Common Intention and Common Intention are two critical themes of criminal law in Pakistan.

34.	acts done by a few persons In encouragement of regular proposition.

At the point when a criminal demonstration is carried out by a few persons, in encouragement of the regular proposition of all, every such individual is at risk for that demonstration in the same way as though it were carried out by only him.

141.	unlawful gathering:

A gathering of five or more persons is assigned an "unlawful get together" if the regular object of the persons forming that get together is:

 To overawe by criminal constrain and Common Intention and Common Object, or show of criminal compel, the Federal or any Provincial Government or Legislature, or any open servant in the activity of the legitimate force of such open servant
 To oppose the execution of any law, or of any legitimate methodology
 To perpetrate any evil or criminal trespass, or other offense
 By method for criminal constrain, or show of criminal power, to any individual to take or acquire ownership of any property, or to deny any individual of the satisfaction in a right of manner, or of the utilization of water or other ethereal right of which he is in ownership or happiness, or to implement any right or assumed right; or
 By method for criminal constrain, or show of criminal power, to urge any individual to do what he is not lawfully bound to do, or to discard to do what he is legitimately qualified for do

146.	rioting:

At whatever point power or savagery is utilized by an unlawful gathering, or by any part thereof, in arraignment of the normal object of such get together, every part of such gathering is blameworthy of the offense of revolting.

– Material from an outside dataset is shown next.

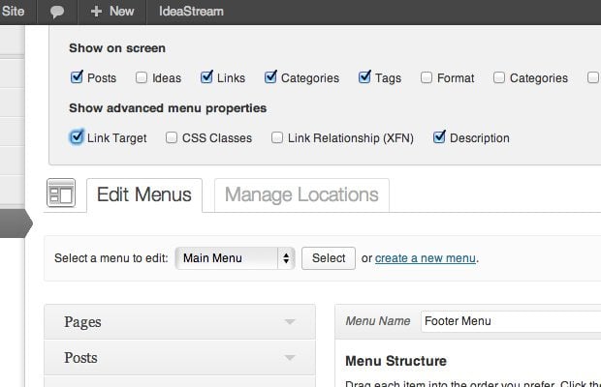Enable the CSS Classes checkbox
601x387 pixels.
click(x=173, y=137)
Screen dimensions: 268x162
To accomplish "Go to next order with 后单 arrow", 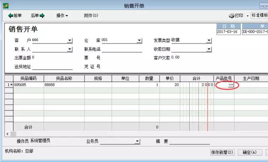I will click(x=38, y=15).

149.	every part of unlawful gathering liable of offense submitted in indictment of normal item:

In the event that an offense is conferred by any part of an unlawful gathering in indictment of the normal object of that get together, or, for example, the parts of that get together knew to be prone to be submitted in arraignment of that question, each individual who, at the time of the conferring of that offense, is a part of the same get together, is blameworthy of that offense.